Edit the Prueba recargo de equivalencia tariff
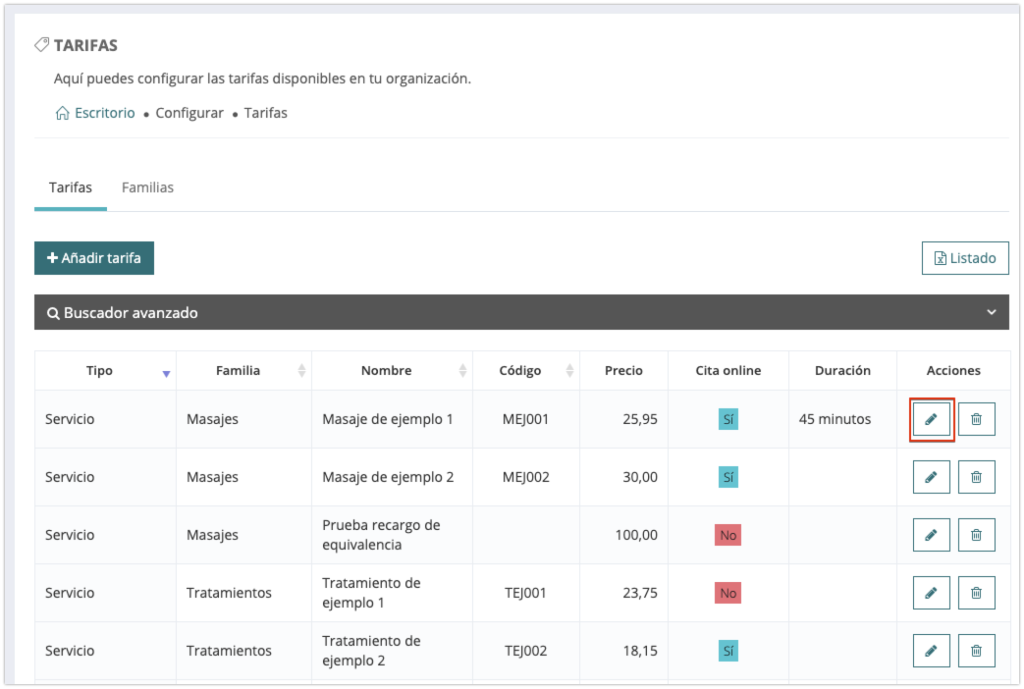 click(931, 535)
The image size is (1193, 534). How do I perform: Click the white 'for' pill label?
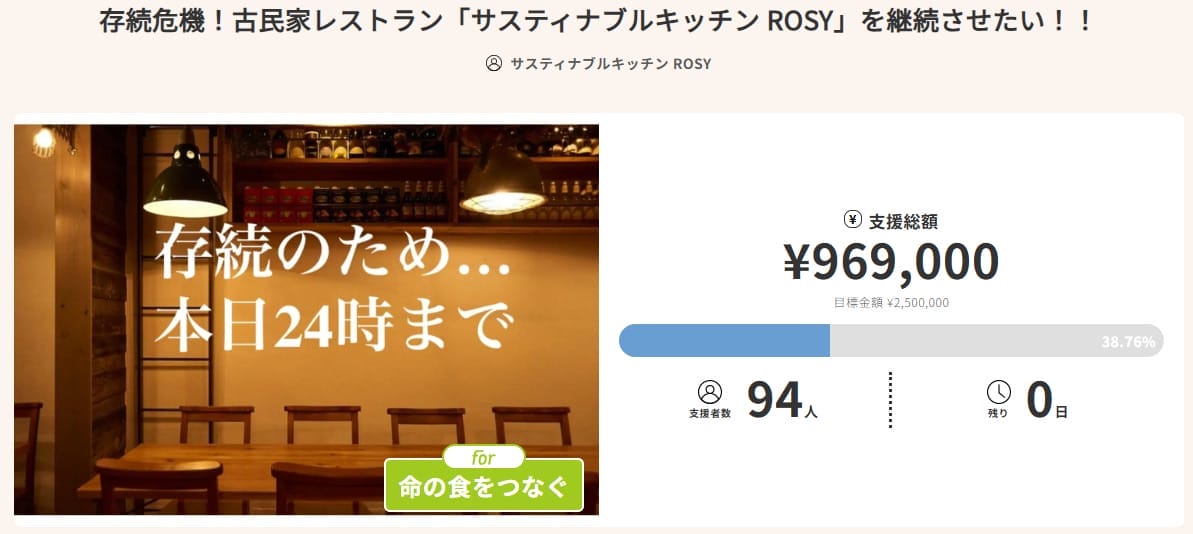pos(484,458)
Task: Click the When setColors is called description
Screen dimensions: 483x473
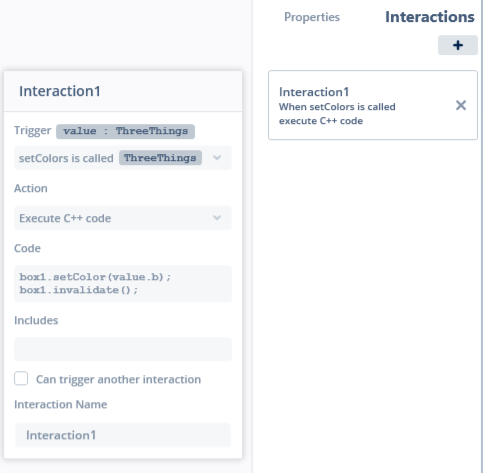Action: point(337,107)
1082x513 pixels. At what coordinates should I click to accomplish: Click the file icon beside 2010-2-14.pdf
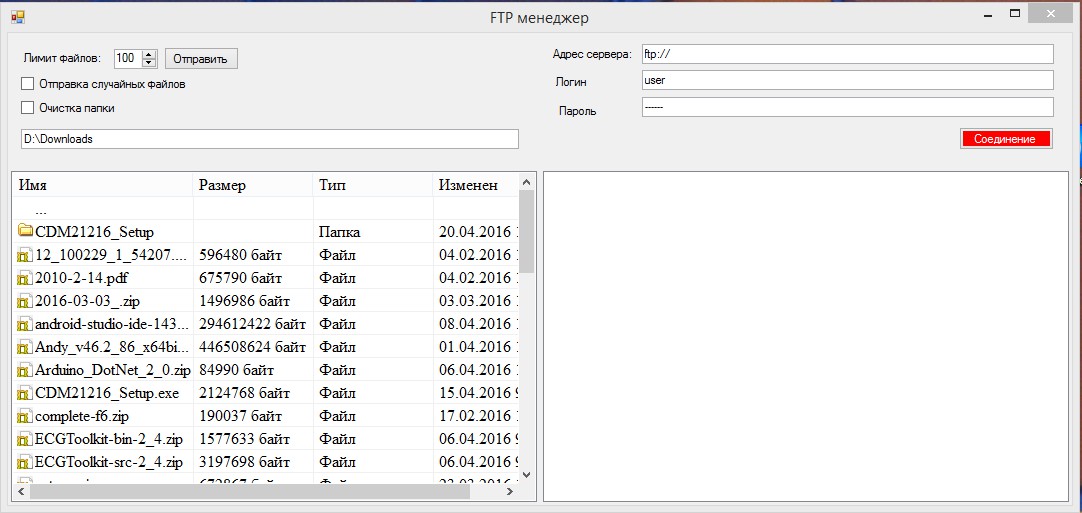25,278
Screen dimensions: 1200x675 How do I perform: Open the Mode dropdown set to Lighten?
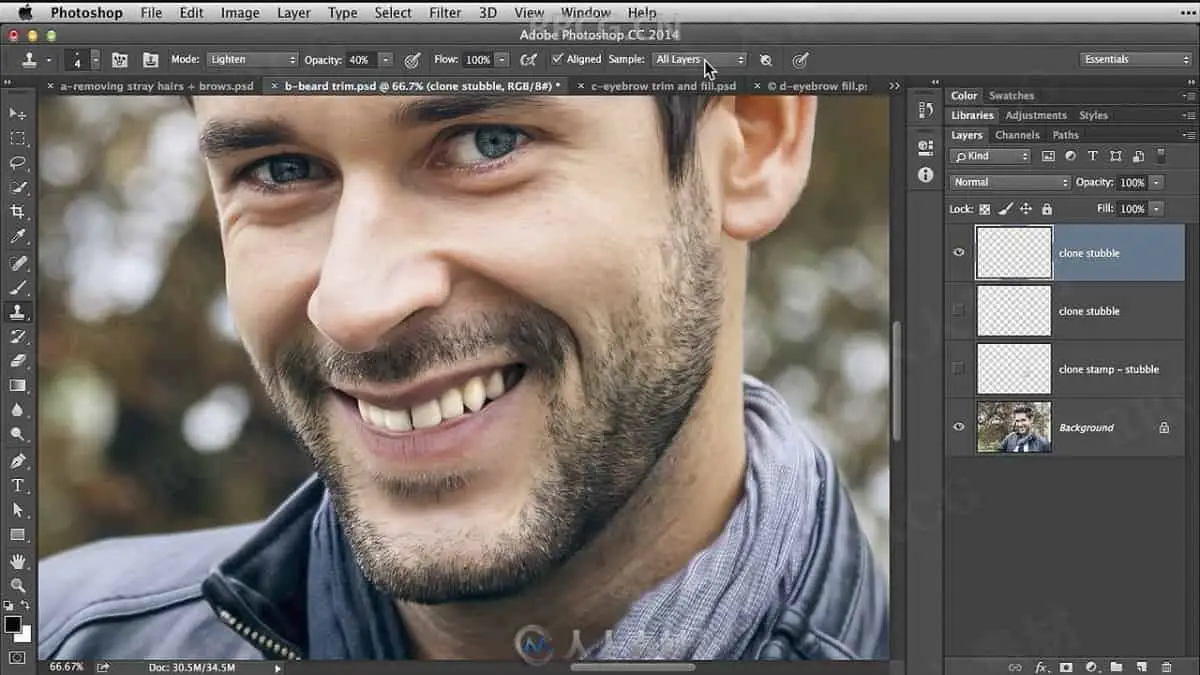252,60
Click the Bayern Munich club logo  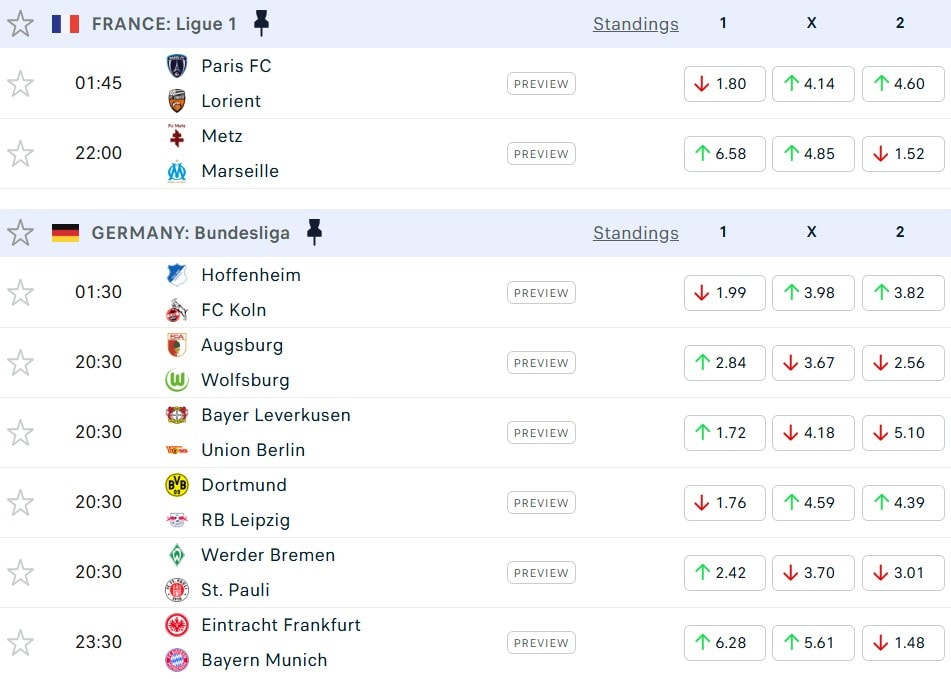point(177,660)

○ ○ ○ ○

* _What is required_
Count the lines in the material above that contain the word "dimensions", matching case exactly, and reply with only the number.

* _Full solution_
2